We had a wonderful evening of real conversation. It was fun, enlightening at times. Saturday, I gave a tour of progress on the Herring River Project. Jeff is as very involved in ecological issues as Eleanor is in green energy. They are both as politically active as they were when I met each of them, not together at that time. It’s fascinating to see how each of us has evolved [still very much on the left] and how we are each of us handling old age and its many infirmities and problems.
My friend Indira, who is also in my poetry group, gave me a bunch of summer savory. That was my only failed crop, so I was glad to get them. I planted them over the weekend. I also planted the nasturtiums I have been soaking. And three sunflowers in my front raised bed. The porch is full of flowers now, red small flowered begonias, grape hyacinths, blue and purple pansies. Many herbs. I have an herb garden just outside my vegetable garden but also grow herbs on the deck out front. Very convenient when I’m cooking to run out the door and clip off what I need.
Much of my planting is now done. This weekend, we start freezing spinach. That’s my least favorite freezing session. I have to carry boiling hot water to the sink to drain when the spinach is ready to cool down. It’s difficult, heavy and dangerous. Unlike freezing beans, for instance: a task that is easy and undemanding. Patty pan squash are just as easy to freeze after I cook and pureed them. But spinach, which I love to cook and eat raw or cooked is something we both enjoy in the winter, but hell on wheels to freeze.
I am making chicken cacciatore tonight. I do a lot of Greek and Italian cooking. Even more in summer but all year round as I can.
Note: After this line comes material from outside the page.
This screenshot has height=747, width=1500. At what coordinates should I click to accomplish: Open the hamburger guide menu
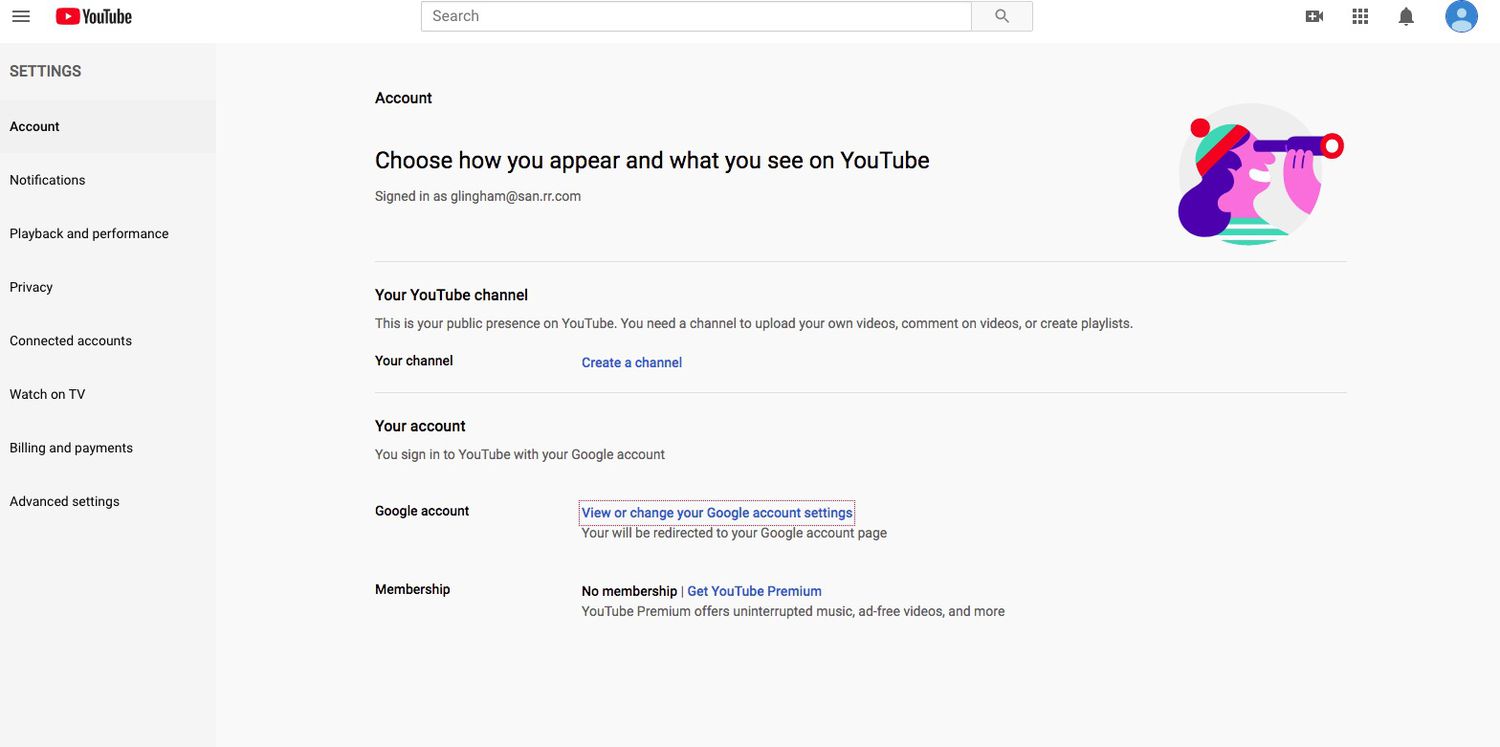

This week my poetry group should meet on Wednesday. And this week, I see my cardiologist. I always had a strong heart and no trouble with it before I caught Covid. We both had it very early, when we had no idea what had hit us. Woody had it for two weeks; I had it for three weeks at least. No taste buds, no sense of smell. I could have poured a bottle of Chanel #5 on my head and wouldn’t be able to smell anything. I’ve always wondered if my heart was somehow effected.
Trump rushed blindly into the usual Middle East quagmire. Presidents keep starting Middle East wars that drag on and on and they announc the wars won when the situation is worse than before they barged in. We no longer have Middle East experts in the State Dept or CIA as Trump hates them all. He distrusts anybody who is an expert. He hates scientists, columnists, reporters, anyone who uses their brain. He believes that if he says something, it is so because he wants it to be. Billionaires are mad for oil which is killing us and the planet, but oils = $$$$$$$$$ and power. Solar doesn’t make oodles of money nor does hydroelectric power, wave power, or wind.